Abstract

A great part of the Americas’ musical production has a common denominator in the diverse population of people of African descent who came from Europe in the 1400s, and the free and enslaved people brought from West Africa to their shores. The African Diaspora is a common denominator in the great diversity of the Afro-Latin American musics and their large and deep imprint in the hemisphere’s culture. Great technological changes like radio, mechanical reproduction of music, aviation, movies and music production became the tools of cultural globalization after World War II. American policies toward Latin America made it possible that local afrodiasporic musics, like Afro-Cuban, Afro-Argetinian and Afro-Brazilian genres became global phenomena in the United States and Europe, in the same way that Afro-American Pop culture became a stylistic framework of music performance, the star system and technology-driven production.

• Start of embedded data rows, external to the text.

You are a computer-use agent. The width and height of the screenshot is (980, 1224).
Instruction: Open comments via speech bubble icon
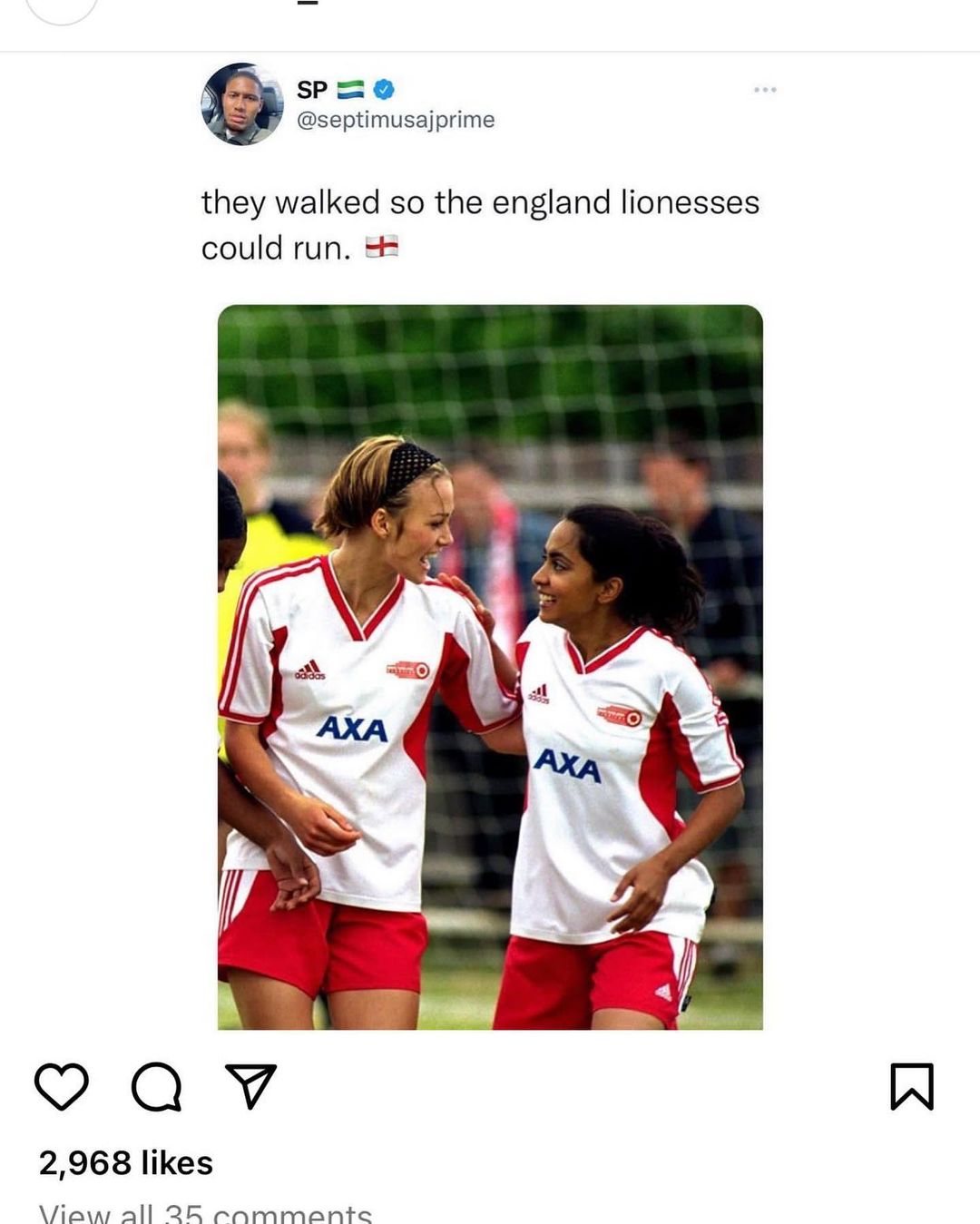click(x=157, y=1086)
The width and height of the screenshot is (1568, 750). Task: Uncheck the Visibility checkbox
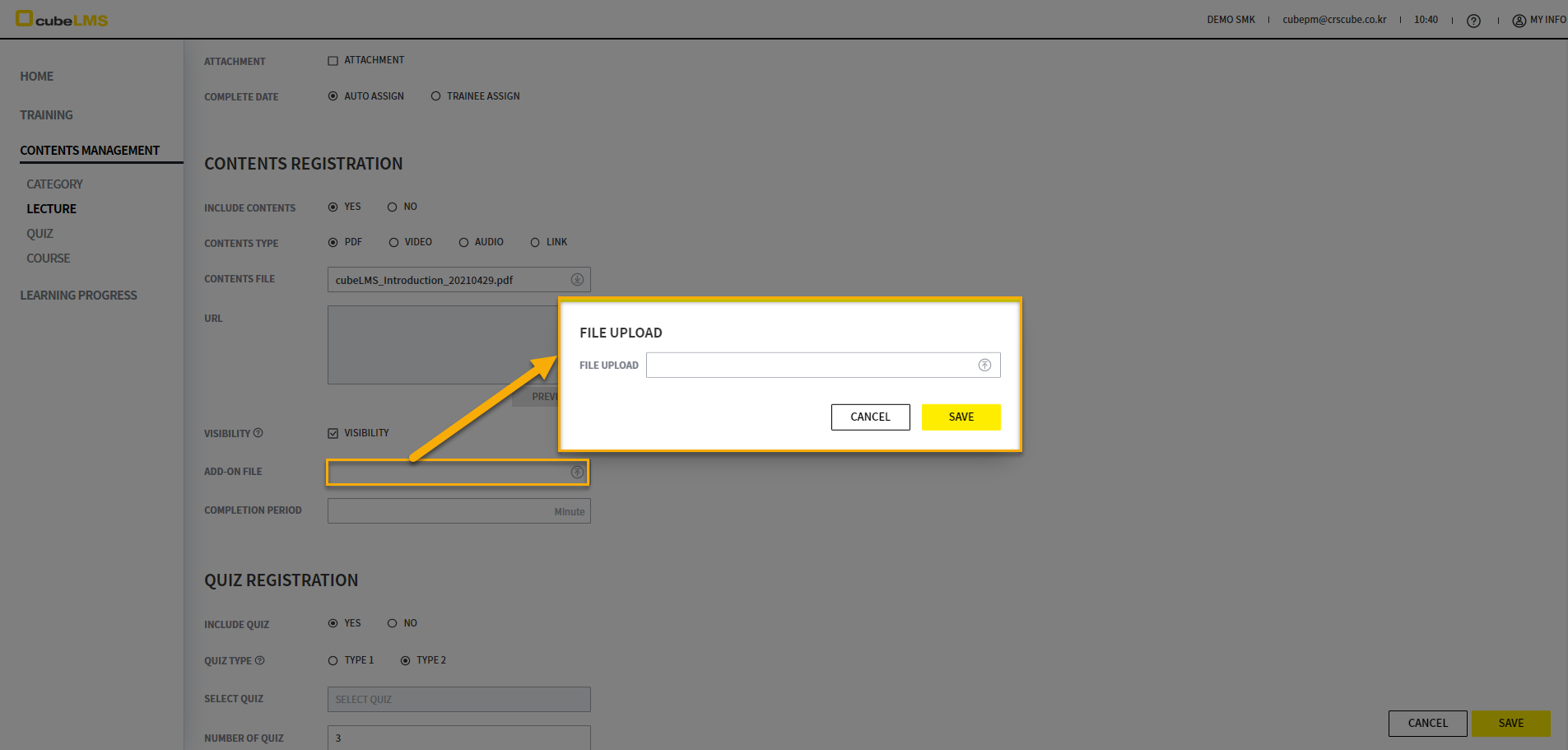[333, 433]
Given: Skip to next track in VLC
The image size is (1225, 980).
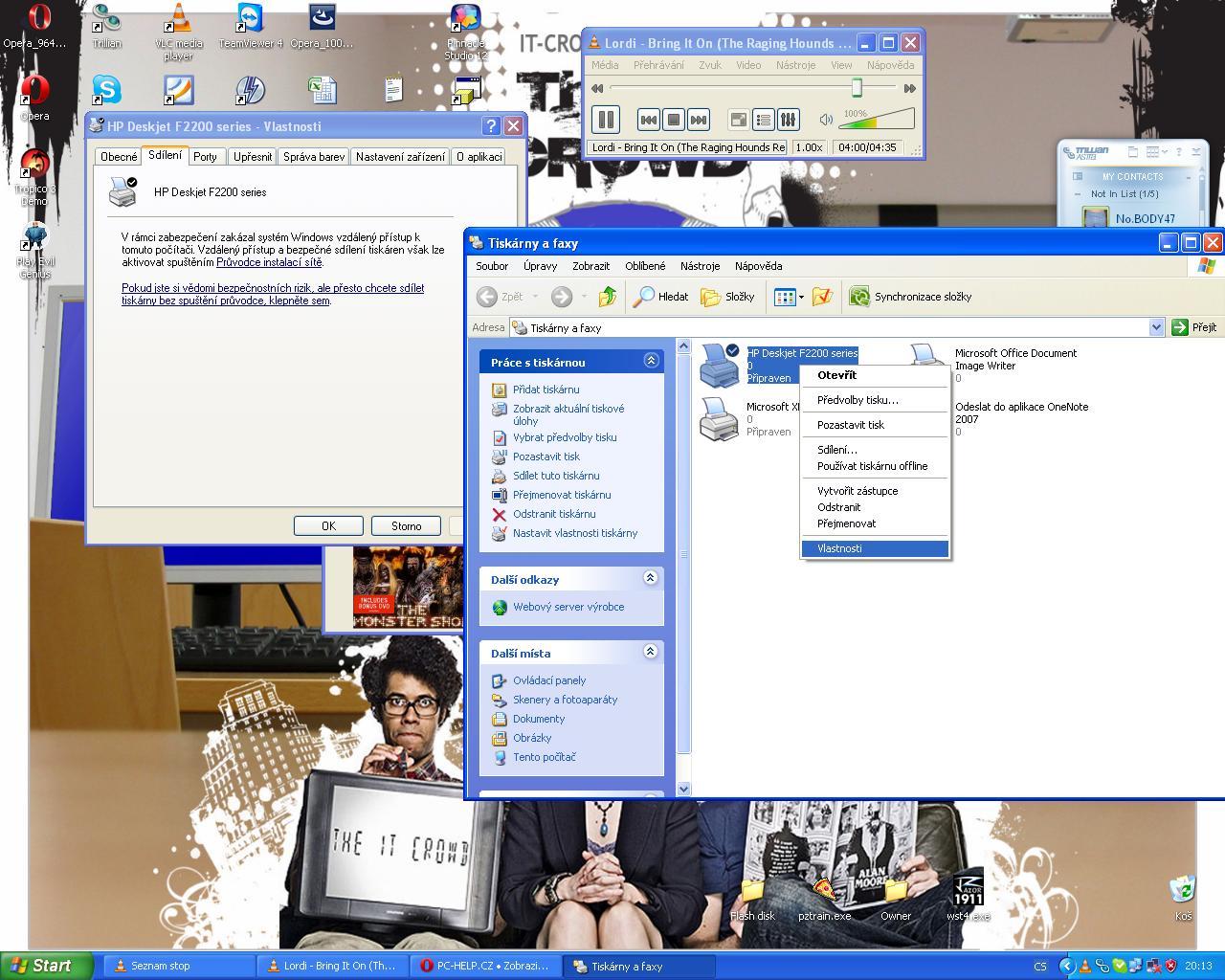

By the end of the twentieth century and the beginning of the twenty-first Century, Afro-Latin American music artists like Daddy Yankee, Jennifer López, Marc Anthony, Celia Cruz, Maluma, Juan Luis Guerra and Don Omar paved the way for a complete global and paradigm-shifting career for black artists like MULA, Tomasa Del Real, Tuyo, Ibeyi, Princesa Nokia and Miguel Jontel. The Afro-Colombian and Afro-Peruvian Pop music represents a dynamic afrodiasporic production from the Pacific coast of South America that offers an interesting perspective within Afro-Latin American musics. Internet and social media have made it possible that Pop music “Galaxies” like Brazilian Pop Culture, Afro-Argentinian Rock and Uruguayan Candombé music could cross paths with Puerto Rican modern plena and intersect with American Pop culture as exemplified by ex-Menudo Draco Rosa.